We slept in the next day. Isaac was a bit of a dick and made no effort whatsoever to be quiet and let us sleep. Well, let me sleep. Isaac didn't manage to wake Seth up. I swear that kid dies in his sleep every night.

Sleepyhead finally woke up a little bit before lunch. While he was rummaging for clothes in his trunk I gave the dorm door a try.

It opened. Just a crack too, just barely wide enough for me. I backed up and it closed, all on its own.

Thank tiny tin boats, I don't even need thumbs for this. I was so excited, Seth almost stepped on me.

"Woah! Mau! Why are you spinning in circles?"
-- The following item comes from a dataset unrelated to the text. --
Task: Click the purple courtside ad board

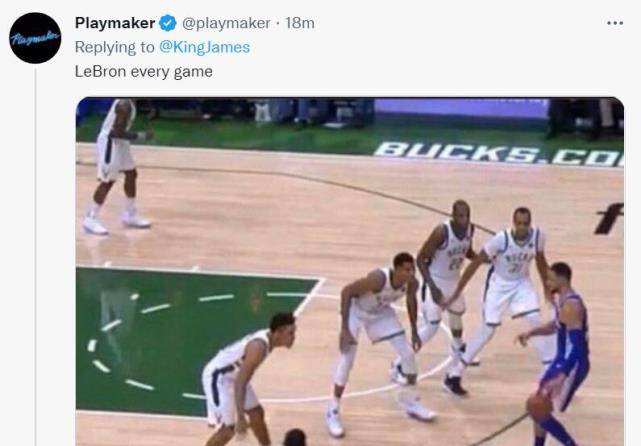Action: click(462, 108)
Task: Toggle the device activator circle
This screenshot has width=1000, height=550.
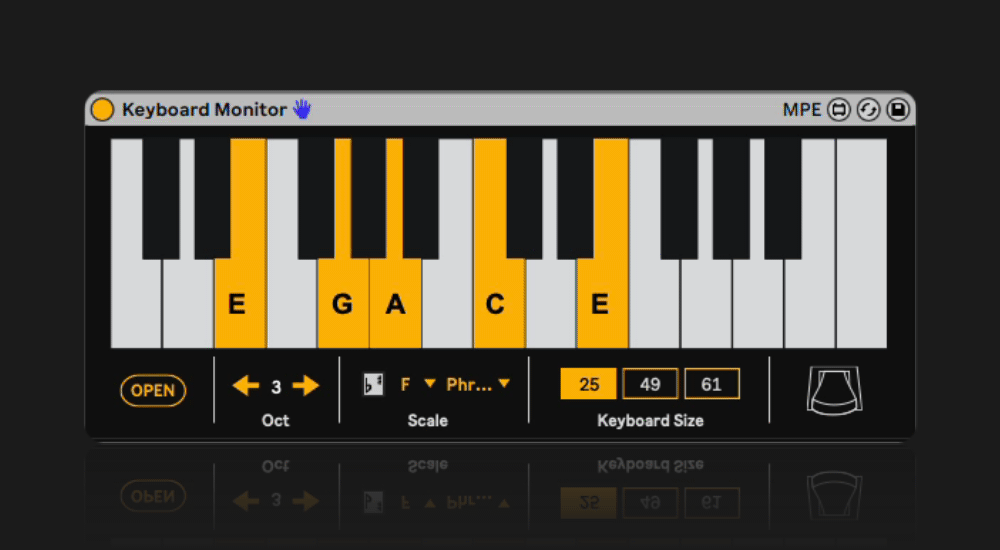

Oh, my friend, I'm not sharing this secret. I did give him a shoulder bump on the leg and he gave me a head scratch.

"All right then, come on. If you're that excited about lunch, we'll start with that."

Oh, yes. I'm famished. Let's go.

Outside it was breezy, and the temperature felt like it had shifted. It would be chilly tonight. I spotted a shadow winging off, and a moment later another one. I paused for a moment to look for more of Duvessa's shadows. I should get in the habit of looking for them.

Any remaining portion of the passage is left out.